Иранец изумленно оглядел Шамси… Не похоже, что старик сильно советский. Скорее всего — наоборот, сам из бывших торговцев, судя по тому, как оценивал ковер. Хорош же он в таком случае!
— Видать, советская власть тебя так сильно обласкала, что ты печешься о ней больше, чем о нашем брате торговце! — сказал иранец со злой усмешкой, стремясь побольней уколоть того, кто только что был ему помехой, принес немалый убыток, да к тому ж еще издевается сейчас над ним!

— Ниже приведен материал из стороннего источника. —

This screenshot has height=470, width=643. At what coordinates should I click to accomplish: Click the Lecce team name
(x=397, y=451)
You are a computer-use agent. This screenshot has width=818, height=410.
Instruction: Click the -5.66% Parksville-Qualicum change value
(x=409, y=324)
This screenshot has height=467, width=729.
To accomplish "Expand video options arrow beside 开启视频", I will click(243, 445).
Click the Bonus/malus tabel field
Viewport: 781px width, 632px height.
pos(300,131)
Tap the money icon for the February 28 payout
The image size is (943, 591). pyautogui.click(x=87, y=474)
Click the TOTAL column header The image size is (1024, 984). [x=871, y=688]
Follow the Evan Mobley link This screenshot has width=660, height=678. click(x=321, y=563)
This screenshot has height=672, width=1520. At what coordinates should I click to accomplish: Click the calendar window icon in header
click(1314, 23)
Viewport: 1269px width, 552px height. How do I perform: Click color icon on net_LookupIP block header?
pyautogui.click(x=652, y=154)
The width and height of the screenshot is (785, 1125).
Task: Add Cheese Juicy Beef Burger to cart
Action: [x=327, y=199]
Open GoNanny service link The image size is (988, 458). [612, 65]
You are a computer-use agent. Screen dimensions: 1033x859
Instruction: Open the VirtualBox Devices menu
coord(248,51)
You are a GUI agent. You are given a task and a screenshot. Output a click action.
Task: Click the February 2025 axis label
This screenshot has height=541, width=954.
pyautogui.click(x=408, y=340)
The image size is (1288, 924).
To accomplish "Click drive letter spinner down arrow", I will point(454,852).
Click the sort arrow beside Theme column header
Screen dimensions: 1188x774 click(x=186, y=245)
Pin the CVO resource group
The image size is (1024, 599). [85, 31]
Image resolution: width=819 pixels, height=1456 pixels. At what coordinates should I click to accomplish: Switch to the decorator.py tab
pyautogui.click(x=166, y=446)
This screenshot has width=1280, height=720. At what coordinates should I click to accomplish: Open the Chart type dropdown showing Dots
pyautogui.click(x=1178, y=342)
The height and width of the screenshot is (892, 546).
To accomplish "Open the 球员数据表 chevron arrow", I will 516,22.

Шамси и впрямь почувствовал боль: неужели прав иранец и незачем ему, Шамси Шамсиеву, бывшему владельцу коврового магазина, так уж воевать за эту «Скупку»? Что дала она ему, старику, эта «Скупка»? Деньги от продажи чужих ковров, плывущие мимо него в чужие руки? Унижение перед женщиной, бывшей женой? Досаду на этого бестолкового малого Ильяса?
Но Он тут же опомнился и, стараясь не выдавать своего волнения, степенно промолвил:
— Мы оцениваем товар по справедливости: «Скупка» — не лавочка, не шайтан-базар, а советский государственный магазин. Понятно?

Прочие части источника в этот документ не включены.